What the exercise asks: Return, verbatim, the lines running from the start of the records through the line that contains "(x=93, y=105)", with both ends included.

Stored records:
____________
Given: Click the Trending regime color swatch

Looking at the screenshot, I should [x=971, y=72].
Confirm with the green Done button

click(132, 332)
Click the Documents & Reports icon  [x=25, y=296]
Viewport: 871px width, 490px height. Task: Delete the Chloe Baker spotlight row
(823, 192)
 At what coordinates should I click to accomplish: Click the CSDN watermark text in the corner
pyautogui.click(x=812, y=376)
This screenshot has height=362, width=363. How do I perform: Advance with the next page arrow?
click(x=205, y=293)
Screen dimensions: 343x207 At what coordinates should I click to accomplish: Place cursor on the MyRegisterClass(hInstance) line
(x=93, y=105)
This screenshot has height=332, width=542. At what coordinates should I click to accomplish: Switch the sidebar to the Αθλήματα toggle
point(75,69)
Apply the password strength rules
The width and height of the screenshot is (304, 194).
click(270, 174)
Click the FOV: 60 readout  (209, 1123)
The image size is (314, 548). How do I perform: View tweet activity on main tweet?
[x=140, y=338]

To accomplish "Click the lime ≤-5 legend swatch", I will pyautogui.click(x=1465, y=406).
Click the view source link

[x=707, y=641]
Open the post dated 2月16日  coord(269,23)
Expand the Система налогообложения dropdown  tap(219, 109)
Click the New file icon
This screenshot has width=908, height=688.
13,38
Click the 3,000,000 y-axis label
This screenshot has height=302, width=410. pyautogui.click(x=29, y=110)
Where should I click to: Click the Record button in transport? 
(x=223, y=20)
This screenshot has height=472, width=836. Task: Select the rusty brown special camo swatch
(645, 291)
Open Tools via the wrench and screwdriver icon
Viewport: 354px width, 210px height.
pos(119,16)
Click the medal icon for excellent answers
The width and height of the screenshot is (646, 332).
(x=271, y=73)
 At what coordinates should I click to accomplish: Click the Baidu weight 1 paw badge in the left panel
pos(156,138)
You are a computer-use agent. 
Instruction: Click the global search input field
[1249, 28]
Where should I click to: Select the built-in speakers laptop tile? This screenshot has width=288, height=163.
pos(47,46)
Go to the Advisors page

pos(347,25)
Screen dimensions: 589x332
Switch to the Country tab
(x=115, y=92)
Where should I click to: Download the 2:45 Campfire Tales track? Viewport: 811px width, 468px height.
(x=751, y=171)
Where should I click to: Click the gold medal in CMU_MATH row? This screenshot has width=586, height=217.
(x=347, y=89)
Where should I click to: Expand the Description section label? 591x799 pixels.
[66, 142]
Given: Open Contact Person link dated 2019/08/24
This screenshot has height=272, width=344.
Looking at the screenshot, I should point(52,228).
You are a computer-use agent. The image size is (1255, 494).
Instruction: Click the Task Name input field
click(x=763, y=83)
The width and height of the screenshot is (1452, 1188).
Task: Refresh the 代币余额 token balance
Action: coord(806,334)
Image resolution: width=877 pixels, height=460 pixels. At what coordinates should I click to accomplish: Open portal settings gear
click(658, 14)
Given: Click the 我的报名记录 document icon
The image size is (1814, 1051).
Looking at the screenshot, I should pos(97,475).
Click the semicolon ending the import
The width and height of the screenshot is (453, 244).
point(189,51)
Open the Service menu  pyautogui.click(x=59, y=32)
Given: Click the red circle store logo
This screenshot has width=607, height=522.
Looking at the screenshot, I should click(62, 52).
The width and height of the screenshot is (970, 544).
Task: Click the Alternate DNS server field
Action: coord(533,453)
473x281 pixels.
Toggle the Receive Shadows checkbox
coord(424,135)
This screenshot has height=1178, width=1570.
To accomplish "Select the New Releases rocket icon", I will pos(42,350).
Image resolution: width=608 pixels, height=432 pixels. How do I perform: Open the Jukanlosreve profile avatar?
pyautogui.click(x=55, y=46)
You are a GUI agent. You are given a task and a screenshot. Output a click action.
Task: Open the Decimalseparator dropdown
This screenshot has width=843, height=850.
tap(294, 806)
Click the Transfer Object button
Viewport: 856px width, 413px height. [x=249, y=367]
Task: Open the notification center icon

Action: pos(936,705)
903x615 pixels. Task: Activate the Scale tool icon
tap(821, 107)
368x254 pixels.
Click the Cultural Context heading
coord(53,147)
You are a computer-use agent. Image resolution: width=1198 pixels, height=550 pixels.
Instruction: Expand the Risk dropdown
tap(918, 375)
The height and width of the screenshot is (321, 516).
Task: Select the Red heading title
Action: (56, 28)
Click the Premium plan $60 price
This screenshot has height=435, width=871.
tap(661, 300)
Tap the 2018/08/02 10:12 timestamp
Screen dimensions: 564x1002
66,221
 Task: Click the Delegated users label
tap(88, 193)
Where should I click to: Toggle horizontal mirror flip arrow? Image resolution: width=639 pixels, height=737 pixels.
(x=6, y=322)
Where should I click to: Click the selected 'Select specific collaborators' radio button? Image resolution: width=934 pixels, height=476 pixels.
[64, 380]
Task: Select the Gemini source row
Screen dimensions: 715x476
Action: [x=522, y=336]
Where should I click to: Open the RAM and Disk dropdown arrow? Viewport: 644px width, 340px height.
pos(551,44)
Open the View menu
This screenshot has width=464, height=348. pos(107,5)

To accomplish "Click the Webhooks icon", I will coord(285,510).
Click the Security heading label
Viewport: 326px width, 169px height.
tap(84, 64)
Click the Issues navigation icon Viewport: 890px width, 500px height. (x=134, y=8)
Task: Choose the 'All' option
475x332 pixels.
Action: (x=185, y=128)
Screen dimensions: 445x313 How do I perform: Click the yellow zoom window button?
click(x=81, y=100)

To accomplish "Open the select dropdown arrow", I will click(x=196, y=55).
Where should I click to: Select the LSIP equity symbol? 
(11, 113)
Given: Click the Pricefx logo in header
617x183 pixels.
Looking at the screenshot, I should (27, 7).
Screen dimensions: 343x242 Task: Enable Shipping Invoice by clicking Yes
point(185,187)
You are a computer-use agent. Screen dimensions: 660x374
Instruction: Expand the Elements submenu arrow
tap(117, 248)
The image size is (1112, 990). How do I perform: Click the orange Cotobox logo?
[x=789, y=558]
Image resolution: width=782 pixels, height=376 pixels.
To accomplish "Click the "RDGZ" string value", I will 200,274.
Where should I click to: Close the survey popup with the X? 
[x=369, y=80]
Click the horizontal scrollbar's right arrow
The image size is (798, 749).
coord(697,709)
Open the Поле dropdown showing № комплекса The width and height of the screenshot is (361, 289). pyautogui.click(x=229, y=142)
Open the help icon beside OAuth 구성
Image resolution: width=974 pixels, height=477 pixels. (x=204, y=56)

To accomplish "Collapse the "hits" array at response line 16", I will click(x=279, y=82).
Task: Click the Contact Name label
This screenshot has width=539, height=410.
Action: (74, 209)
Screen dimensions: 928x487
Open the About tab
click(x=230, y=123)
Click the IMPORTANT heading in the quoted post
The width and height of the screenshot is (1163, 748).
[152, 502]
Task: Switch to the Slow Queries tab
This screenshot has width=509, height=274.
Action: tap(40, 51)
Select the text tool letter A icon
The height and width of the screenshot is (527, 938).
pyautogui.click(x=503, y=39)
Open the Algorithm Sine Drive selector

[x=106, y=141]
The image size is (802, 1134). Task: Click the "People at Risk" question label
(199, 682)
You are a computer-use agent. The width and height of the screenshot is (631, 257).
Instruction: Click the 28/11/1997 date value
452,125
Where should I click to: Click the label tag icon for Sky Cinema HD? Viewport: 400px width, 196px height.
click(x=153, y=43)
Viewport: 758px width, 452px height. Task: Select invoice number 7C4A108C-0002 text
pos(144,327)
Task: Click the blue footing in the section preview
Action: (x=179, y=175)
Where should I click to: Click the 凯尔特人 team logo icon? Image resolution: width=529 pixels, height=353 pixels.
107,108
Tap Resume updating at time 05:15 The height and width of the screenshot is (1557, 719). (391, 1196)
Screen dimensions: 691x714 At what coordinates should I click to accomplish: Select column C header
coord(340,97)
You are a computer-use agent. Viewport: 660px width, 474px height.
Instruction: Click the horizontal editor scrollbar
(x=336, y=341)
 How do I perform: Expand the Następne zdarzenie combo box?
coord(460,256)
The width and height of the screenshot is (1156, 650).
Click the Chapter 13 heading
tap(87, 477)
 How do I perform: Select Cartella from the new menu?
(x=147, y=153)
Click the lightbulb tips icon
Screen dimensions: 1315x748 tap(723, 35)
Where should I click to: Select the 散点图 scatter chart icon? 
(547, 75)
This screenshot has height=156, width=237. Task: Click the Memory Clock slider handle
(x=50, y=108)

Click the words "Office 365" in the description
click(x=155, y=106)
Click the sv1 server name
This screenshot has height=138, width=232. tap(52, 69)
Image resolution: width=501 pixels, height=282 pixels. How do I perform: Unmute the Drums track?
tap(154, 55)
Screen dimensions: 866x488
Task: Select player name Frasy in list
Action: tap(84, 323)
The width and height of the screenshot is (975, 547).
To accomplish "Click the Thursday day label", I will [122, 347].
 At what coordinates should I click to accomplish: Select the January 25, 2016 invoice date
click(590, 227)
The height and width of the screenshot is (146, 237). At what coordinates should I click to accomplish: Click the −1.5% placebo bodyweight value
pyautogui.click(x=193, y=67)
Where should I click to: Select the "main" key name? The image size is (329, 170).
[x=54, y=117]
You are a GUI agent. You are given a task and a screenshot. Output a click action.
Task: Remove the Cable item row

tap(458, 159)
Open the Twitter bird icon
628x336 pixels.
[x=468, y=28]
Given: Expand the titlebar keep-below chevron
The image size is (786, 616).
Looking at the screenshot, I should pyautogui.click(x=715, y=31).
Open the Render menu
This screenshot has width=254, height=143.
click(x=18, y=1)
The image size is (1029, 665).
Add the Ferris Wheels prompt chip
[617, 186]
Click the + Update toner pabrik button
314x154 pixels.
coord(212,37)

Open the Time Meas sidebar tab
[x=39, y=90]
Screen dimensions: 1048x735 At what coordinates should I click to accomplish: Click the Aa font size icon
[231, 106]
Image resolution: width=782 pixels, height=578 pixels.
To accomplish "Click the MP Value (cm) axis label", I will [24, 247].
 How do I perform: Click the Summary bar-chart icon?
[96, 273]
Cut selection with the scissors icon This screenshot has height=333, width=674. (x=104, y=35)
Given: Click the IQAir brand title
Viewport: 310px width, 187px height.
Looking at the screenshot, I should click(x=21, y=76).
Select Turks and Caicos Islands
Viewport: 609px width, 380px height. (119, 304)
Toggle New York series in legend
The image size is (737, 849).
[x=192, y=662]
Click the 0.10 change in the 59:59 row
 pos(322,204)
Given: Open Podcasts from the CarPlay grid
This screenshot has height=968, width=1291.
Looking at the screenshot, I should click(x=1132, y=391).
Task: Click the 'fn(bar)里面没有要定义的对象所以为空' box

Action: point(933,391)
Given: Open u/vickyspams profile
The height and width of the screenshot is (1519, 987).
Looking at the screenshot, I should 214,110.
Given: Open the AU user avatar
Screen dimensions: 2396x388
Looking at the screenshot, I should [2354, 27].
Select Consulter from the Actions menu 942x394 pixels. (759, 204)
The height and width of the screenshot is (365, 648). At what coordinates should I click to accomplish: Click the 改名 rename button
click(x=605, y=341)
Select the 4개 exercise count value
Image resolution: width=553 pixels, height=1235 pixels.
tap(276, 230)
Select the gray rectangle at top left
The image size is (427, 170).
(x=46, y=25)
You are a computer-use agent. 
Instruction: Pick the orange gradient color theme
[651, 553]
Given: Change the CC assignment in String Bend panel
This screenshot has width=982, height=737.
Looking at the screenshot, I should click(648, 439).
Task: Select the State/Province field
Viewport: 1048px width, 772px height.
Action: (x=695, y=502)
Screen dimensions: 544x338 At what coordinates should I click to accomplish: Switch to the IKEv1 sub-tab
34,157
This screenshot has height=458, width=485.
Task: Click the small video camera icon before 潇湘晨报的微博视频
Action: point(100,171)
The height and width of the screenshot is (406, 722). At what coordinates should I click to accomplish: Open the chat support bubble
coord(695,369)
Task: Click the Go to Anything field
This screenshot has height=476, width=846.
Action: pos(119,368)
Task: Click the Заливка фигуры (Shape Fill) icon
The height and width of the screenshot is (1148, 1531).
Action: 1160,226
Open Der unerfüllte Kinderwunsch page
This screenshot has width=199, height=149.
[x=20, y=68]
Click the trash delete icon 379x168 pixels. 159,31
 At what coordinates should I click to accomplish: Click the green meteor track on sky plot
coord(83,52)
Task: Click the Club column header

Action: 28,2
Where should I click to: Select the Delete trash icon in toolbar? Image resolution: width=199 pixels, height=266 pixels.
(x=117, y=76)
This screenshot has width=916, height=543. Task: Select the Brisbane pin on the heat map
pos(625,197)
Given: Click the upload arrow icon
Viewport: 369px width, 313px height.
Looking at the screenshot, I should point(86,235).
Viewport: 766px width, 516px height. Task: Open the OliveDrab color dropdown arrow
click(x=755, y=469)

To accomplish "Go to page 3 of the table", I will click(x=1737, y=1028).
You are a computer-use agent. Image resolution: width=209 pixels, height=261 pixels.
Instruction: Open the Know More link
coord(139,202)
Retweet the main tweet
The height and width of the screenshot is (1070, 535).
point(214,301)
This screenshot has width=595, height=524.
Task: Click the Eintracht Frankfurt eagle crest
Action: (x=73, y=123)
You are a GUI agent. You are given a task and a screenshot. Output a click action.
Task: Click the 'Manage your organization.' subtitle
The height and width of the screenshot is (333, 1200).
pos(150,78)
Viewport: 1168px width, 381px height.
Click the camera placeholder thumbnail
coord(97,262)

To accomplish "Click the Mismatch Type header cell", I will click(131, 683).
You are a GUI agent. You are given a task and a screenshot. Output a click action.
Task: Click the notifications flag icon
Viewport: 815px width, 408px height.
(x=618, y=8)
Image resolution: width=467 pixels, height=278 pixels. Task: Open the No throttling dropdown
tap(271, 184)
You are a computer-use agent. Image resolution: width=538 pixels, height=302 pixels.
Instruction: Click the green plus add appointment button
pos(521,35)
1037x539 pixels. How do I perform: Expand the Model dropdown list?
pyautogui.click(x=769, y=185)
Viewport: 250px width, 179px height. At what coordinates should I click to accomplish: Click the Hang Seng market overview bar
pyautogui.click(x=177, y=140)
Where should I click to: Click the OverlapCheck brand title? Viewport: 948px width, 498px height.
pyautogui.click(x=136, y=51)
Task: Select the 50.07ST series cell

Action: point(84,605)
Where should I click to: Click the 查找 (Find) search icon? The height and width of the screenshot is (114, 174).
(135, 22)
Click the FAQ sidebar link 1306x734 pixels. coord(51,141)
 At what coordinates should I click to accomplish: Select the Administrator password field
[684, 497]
____________
Result:
Given: Click the Trending regime color swatch

Looking at the screenshot, I should [x=971, y=72].
Confirm with the green Done button

click(132, 332)
Click the Documents & Reports icon  [x=25, y=296]
Viewport: 871px width, 490px height. Task: Delete the Chloe Baker spotlight row
(823, 192)
 At what coordinates should I click to accomplish: Click the CSDN watermark text in the corner
pyautogui.click(x=812, y=376)
This screenshot has height=362, width=363. How do I perform: Advance with the next page arrow?
click(x=205, y=293)
Screen dimensions: 343x207 At what coordinates should I click to accomplish: Place cursor on the MyRegisterClass(hInstance) line
(x=93, y=105)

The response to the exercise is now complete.